The OTS is an office within the Department of the Treasury. According to its Profile page:
The OTS examines each savings association every 12-to-18 months to assess the institution’s safety and soundness, and compliance with consumer protection laws and regulations. In addition, examiners monitor the condition of thrifts through off-site analysis of regularly submitted financial data and regular contact with thrift personnel. OTS examinations and its ongoing supervisory oversight are tailored to the risk profile of each institution.
The OTS receives no appropriations from Congress; the agency’s operating budget is funded by periodic assessments to the thrift industry.
Likewise, the Federal Deposit Insurance Corporation receives no Congressional appropriations; it is funded by insurance premiums paid by participating financial institutions, and by earnings on investments in US Treasury securities. But, unlike the OTS, it is an independent agency of the federal government. According to its website:
The FDIC directly examines and supervises about 5,160 banks and savings banks, more than half of the institutions in the banking system. Banks can be chartered by the states or by the federal government. Banks chartered by states also have the choice of whether to join the Federal Reserve System. The FDIC is the primary federal regulator of banks that are chartered by the states that do not join the Federal Reserve System. In addition, the FDIC is the back-up supervisor for the remaining insured banks and thrift institutions.
The third big player in the supervisory and regulatory framework is the Federal Reserve, which has responsibility for bank holding companies, state-chartered banks that are members of the Federal Reserve System, foreign branches of member banks, edge and agreement corporations through which US banking organizations may conduct international banking activities, state-licensed branches of foreign banks, and the nonbanking activities of foreign banks.
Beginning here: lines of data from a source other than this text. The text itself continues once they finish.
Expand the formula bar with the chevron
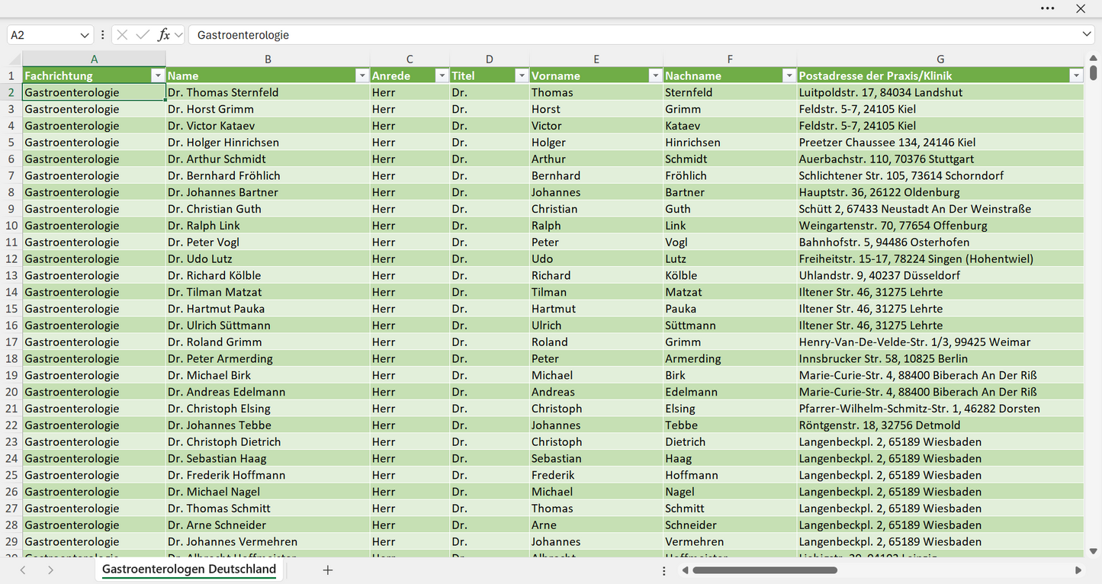 coord(1087,34)
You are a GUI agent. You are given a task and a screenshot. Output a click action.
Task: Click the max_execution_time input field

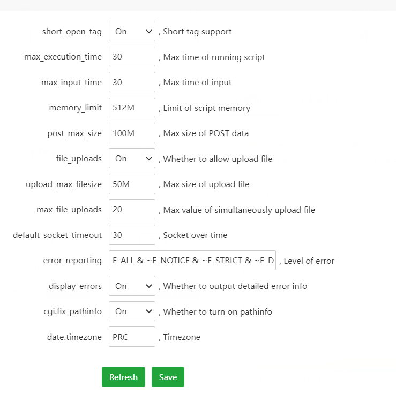tap(132, 57)

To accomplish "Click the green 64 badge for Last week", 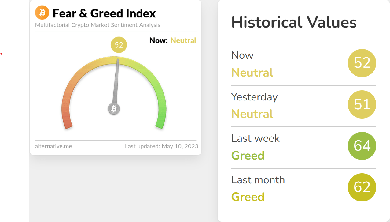I will (362, 146).
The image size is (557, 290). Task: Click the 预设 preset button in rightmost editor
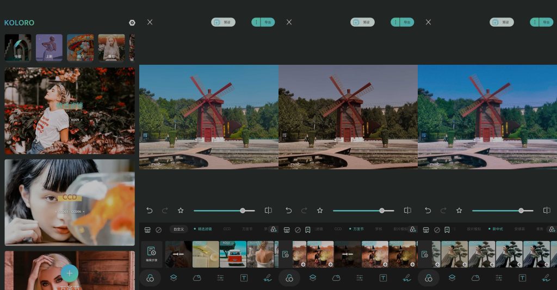[x=502, y=22]
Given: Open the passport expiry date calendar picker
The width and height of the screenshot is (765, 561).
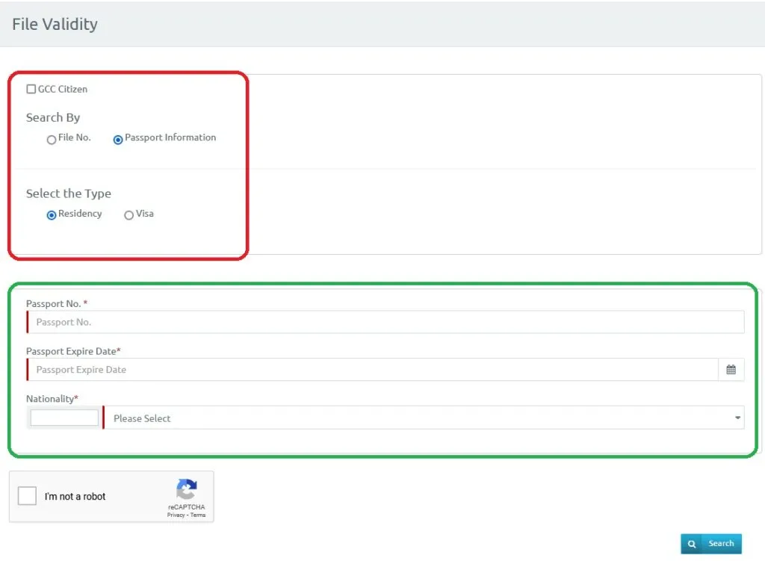Looking at the screenshot, I should point(731,370).
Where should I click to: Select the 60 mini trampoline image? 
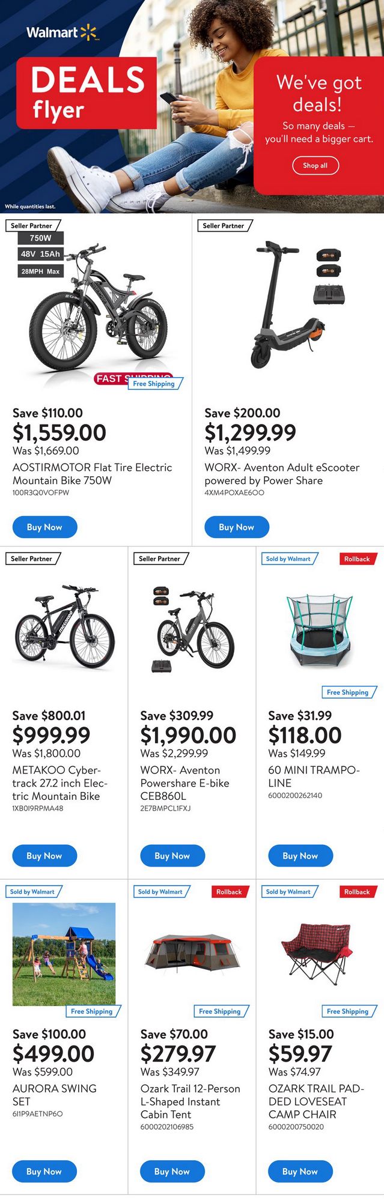coord(319,631)
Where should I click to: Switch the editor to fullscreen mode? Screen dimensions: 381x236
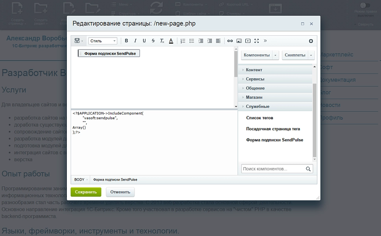(257, 41)
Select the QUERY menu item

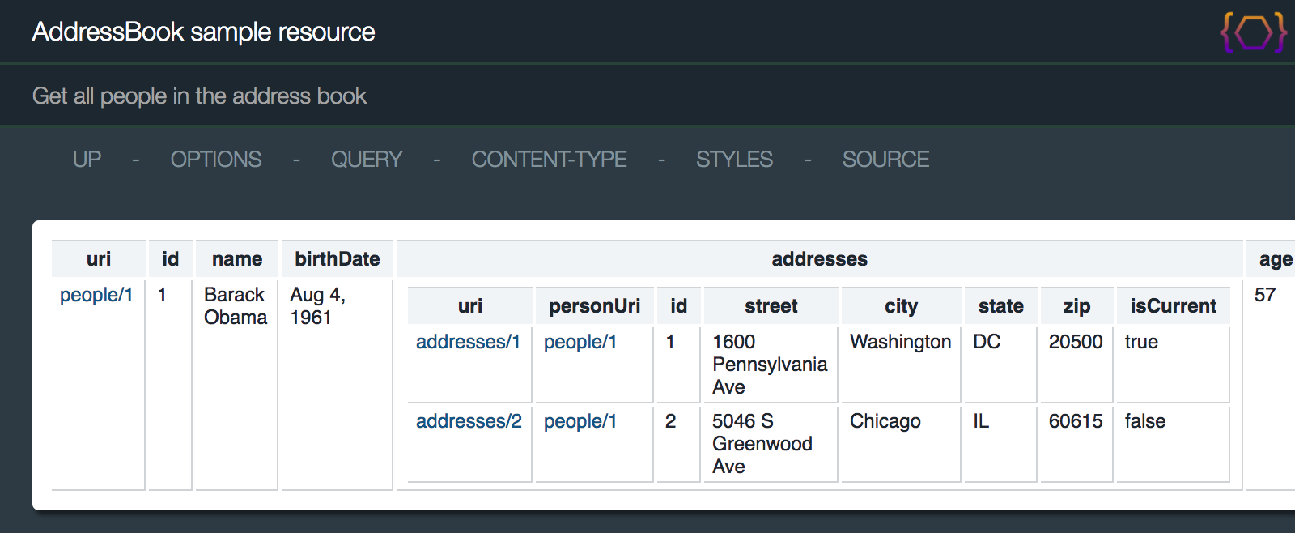[367, 160]
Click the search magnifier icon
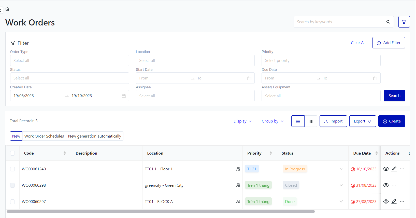Image resolution: width=416 pixels, height=218 pixels. 388,22
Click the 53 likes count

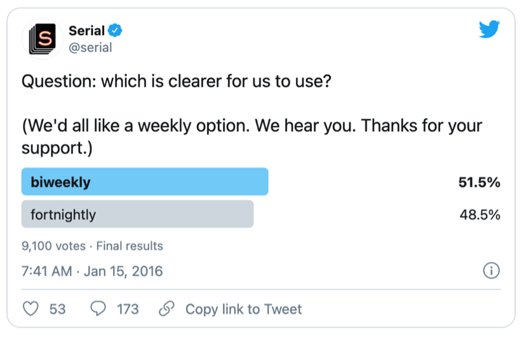click(58, 309)
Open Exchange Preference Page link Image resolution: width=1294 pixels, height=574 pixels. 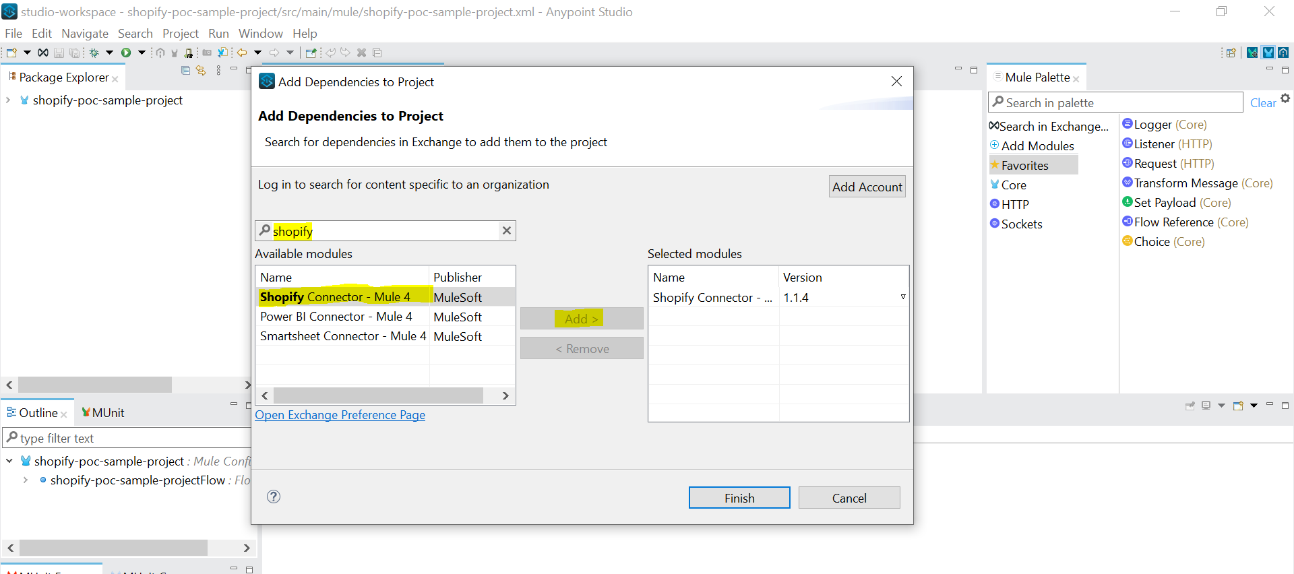point(340,415)
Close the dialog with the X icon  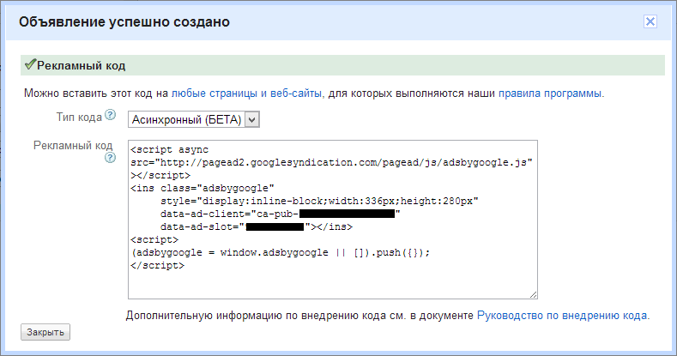tap(651, 21)
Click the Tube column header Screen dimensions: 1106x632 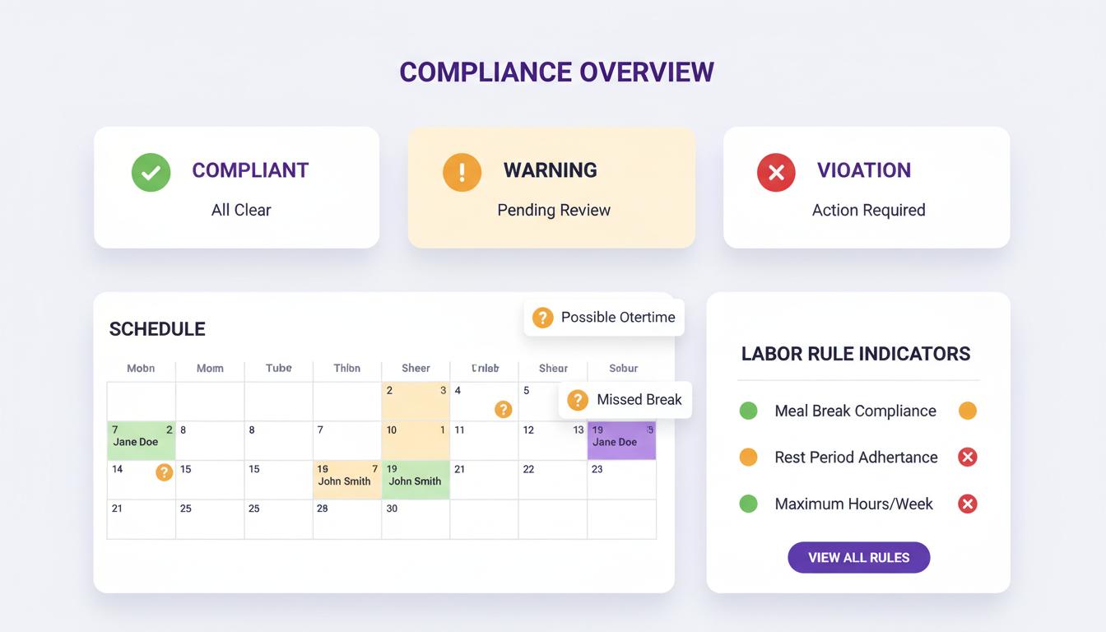(x=278, y=368)
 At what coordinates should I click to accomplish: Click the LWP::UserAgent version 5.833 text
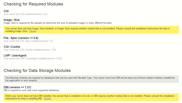point(33,59)
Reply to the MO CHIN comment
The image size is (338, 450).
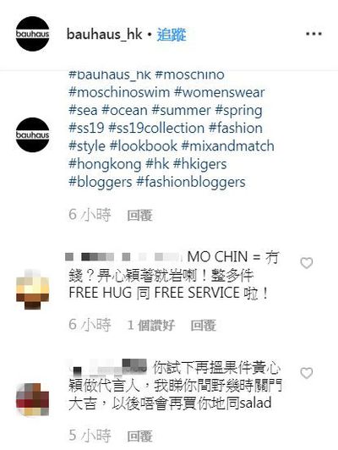point(204,326)
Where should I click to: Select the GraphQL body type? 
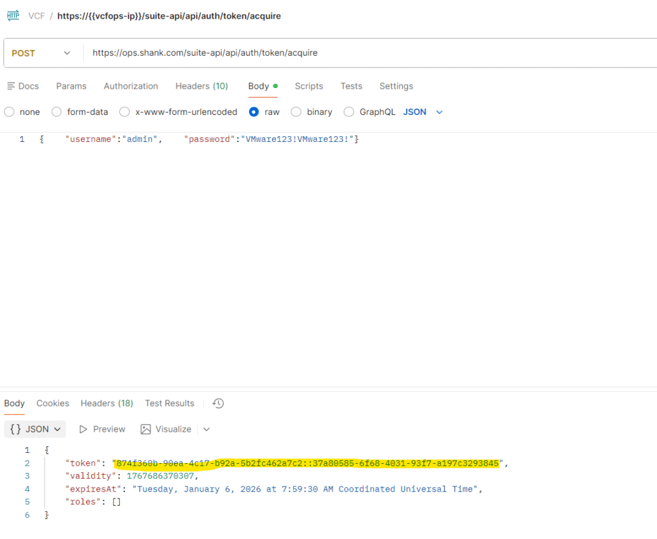[x=348, y=112]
And then there’s the Office of the Comptroller of the Currency, which charters, regulates, and supervises all national banks. It is a bureau in the Treasury. God help us if the OCC is the federal regulator that the Obama administration has in mind for taking over the rest of the banking industry. As the timeline of People and History, produced for the OCC’s 140th anniversary in 2003, so succinctly shows, Comptrollers have had their ups and downs, taking the economy with them:
C. Todd Conover, 1981-1985,
promoted deregulation of national banks.
Robert L.
Clarke, 1985-1992, strengthened risk-based examination
practice to meet nationwide banking crisis.
Eugene A.
Ludwig, 1993-1998, encouraged access to credit and the
growth of bank subsidiaries.
John D. Hawke, Jr.,
1998-Present, integrated technological advances into
supervisory process, and worked to end disparities in
funding of state and national bank supervision.
In 2004, Hawke was replaced by John Dugan, whose agency is the driver referred to in this Yelp consumer review of the OCC: Who fell asleep at the wheel of a big rig wide load? Written in May 2008, the review predates the financial meltdown later that year.
In his March 19, 2009, statement to the Senate Committee on Banking, Housing and Urban Affairs, Dugan suggested the Federal Reserve should be “the one agency with authority and accountability for identifying and addressing ... risks across the financial system.” However, he was also “opposed to removing consumer protection regulation and supervision from prudential supervisors, instead consolidating such authority in a new federal agency.”
Well, I don’t know what to make of the President’s plan. There’s nothing simple about it even without supervisory and regulatory responsibilities being strewn across the federal landscape like Monopoly money at a windy-day picnic. (It’s important to note that there is more than just a semantic difference between the words “office”, “agency” and “bureau” in federalese.)
It’s likely to create a great deal of financial turmoil before anything gets appreciably better. If only because “raising capital requirements for all depository institutions” conceivably means that a lot of small banks will be driven out of the market.